During my bachelor's, I picked up Albert-László Barabási's Network Science book for a research project. The premise is elegant: protein interactions, power grids, social media feeds, financial markets, and many other complex systems can be modeled as graphs, with objects as nodes and relationships as edges. Once you have a graph, you can measure things: who is central, what clusters form, how fast information spreads, and whether the network has the "small-world" property where any two nodes are surprisingly close [1].

Scientific collaboration networks fell into this framework naturally and captivated me. I wanted to apply these ideas to Brazilian computer science to answer some questions that I had out of curiosity. The result is a peer-reviewed paper, Beyond Boundaries: Collaboration Networks and Research Output in Brazilian Computer Science, co-authored with André Vignatti, published in the XIV Brazilian Workshop on Social Network Analysis and Mining (BraSNAM) [2]. This post is my attempt to bring the findings out of LaTeX and into plain language, while adding some context about the research.

The Science of Measuring Science

Before the methodology, some framing. Bibliometrics is the quantitative study of scientific publications: how many papers are produced, who cites whom, how journals and conferences vary in prestige, and how those numbers change over time. A related but broader field, scientometrics, studies science itself as a social and epistemic system, asking how institutions, funding, geography, and policy shape what knowledge gets produced and by whom [3].

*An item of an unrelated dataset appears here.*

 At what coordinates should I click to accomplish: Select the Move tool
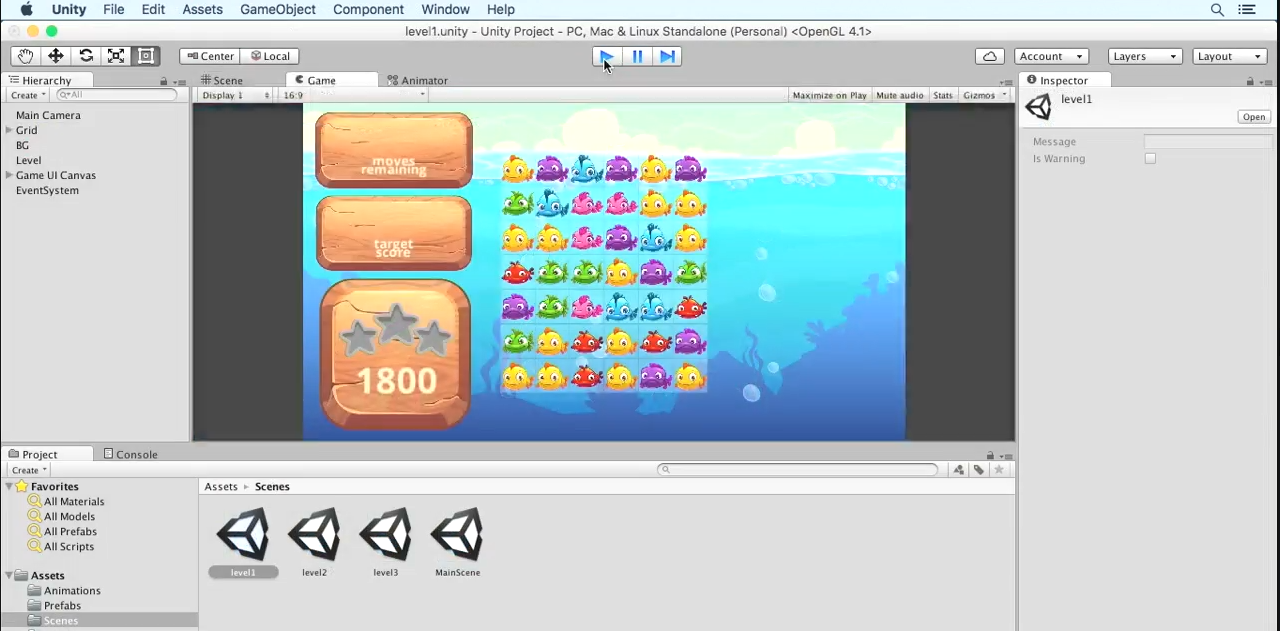(x=56, y=56)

These fields have exploded in the last two decades, partly because open bibliometric databases made large-scale analysis feasible, and partly because funding agencies started using bibliometric indicators in evaluation processes. In Brazil, CAPES (which accredits graduate programs) and CNPq (the main research funding agency) both rely on metrics such as publication counts, citation rates, and collaboration breadth to assess researchers and programs.

Instead of counting papers and citations in isolation, Social Network Analysis (SNA) lets you ask structural questions: is this research community tightly clustered or spread out? Who are the "bridge" researchers connecting otherwise separate groups? How much does the network depend on a handful of key connectors? These questions cannot be answered by looking at individual papers; they require treating the entire community as a system.

Data Collection

There are a few options to collect publication metadata, some of them are open solutions like DBLP, Semantic Scholar, and OpenAlex, and also some commercial tools such as Scopus and Web of Science. All of these options enable us to access the publication metadata through API requests.

We decided to use OpenAlex for two main reasons. First, it has a detailed level of metadata, providing all the information we needed. For instance, it has institutional affiliations of the authors that support geographical analysis and systematic classification of publications within disciplinary subfields. Second, it offers great API documentation, especially when compared to other data sources, where the API data itself and the documentation are very confusing. Overall, OpenAlex is very easy to use, and the data we collected follows this structure:

diagrams-erm.png

We collected all data on March 31, 2025, and stored the raw dataset in CSV. The pipeline followed a classic ETL (Extract, Transform, Load) pattern:

  • Extract: Python scripts queried the OpenAlex API in batches of 25 records, organized by subfield and country to handle pagination constraints.
  • Transform: We cleaned duplicates (using DOIs and OpenAlex IDs as keys), removed entries without DOIs, and built co-authorship graphs using NetworkX. Edges were weighted by collaboration frequency and graphs were exported as GEXF files.
  • Load: Statistical visualizations were produced with Seaborn and network visualizations with Gephi.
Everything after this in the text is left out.